### [WORK INSTRUCTIONS]
Please copy exactly the part of the records below that opens with the line containing "The image size is (1024, 709)." and closes with the line containing "The image size is (560, 445).", leaving out any pictures.

### [DATA EXTRACTS]

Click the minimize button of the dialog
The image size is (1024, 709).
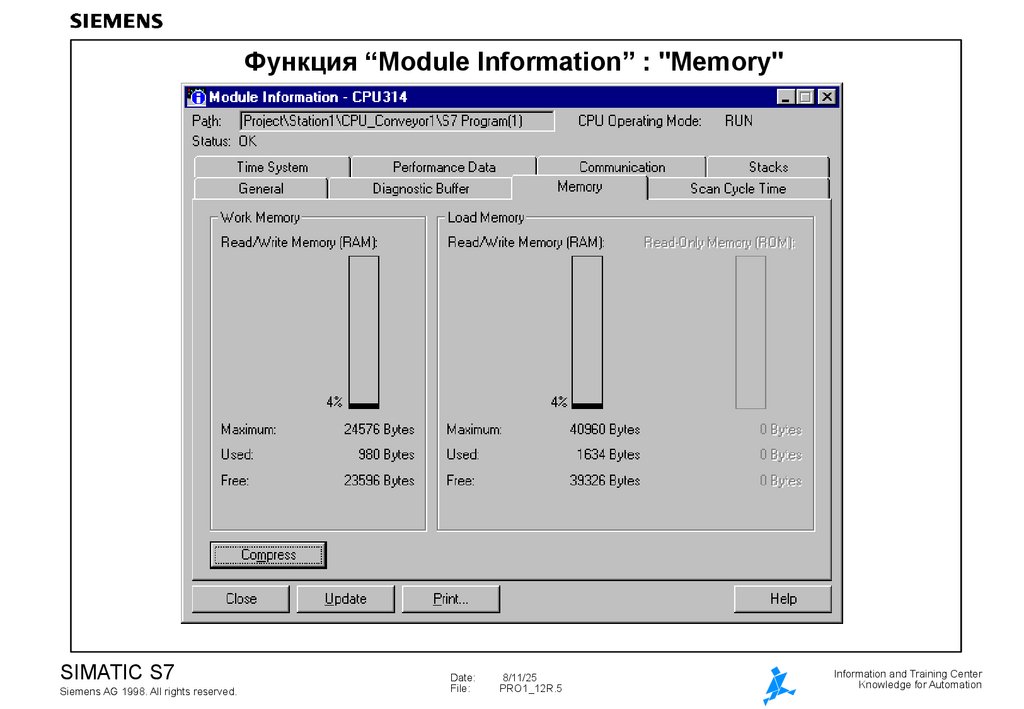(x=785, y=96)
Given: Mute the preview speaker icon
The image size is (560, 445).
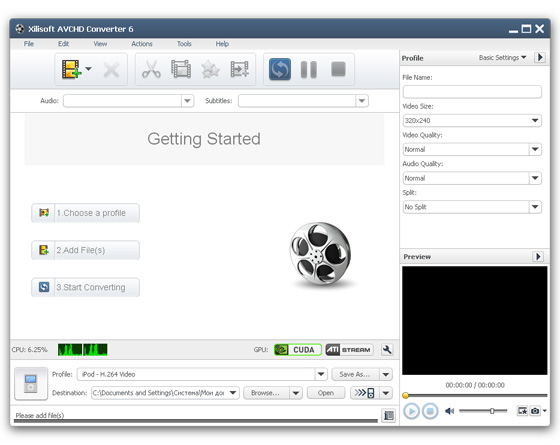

---

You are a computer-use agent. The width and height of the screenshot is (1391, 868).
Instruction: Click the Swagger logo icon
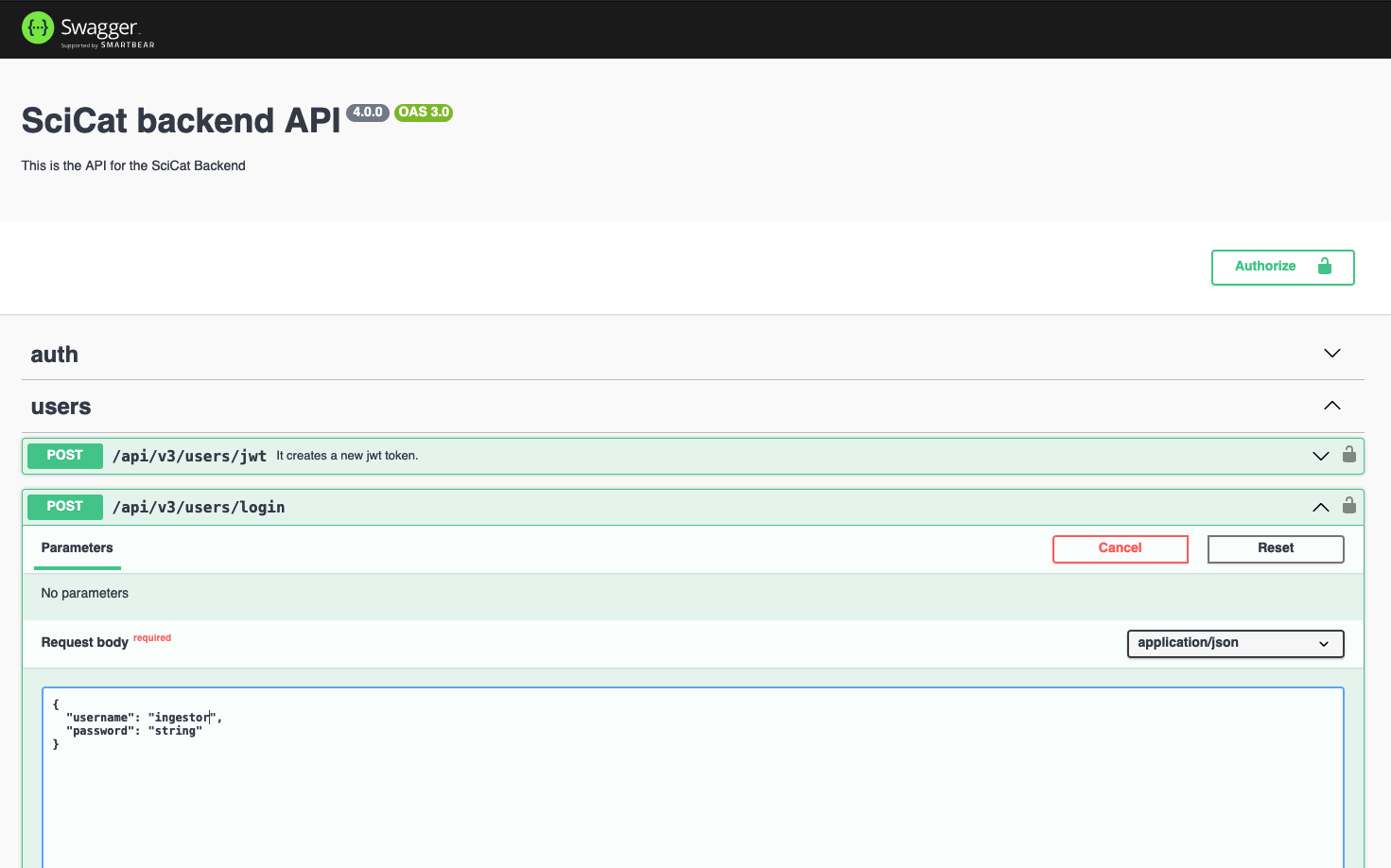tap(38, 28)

### [ANSWER]
The image size is (1024, 709).
(x=785, y=96)
Given: Mute the preview speaker icon
The image size is (560, 445).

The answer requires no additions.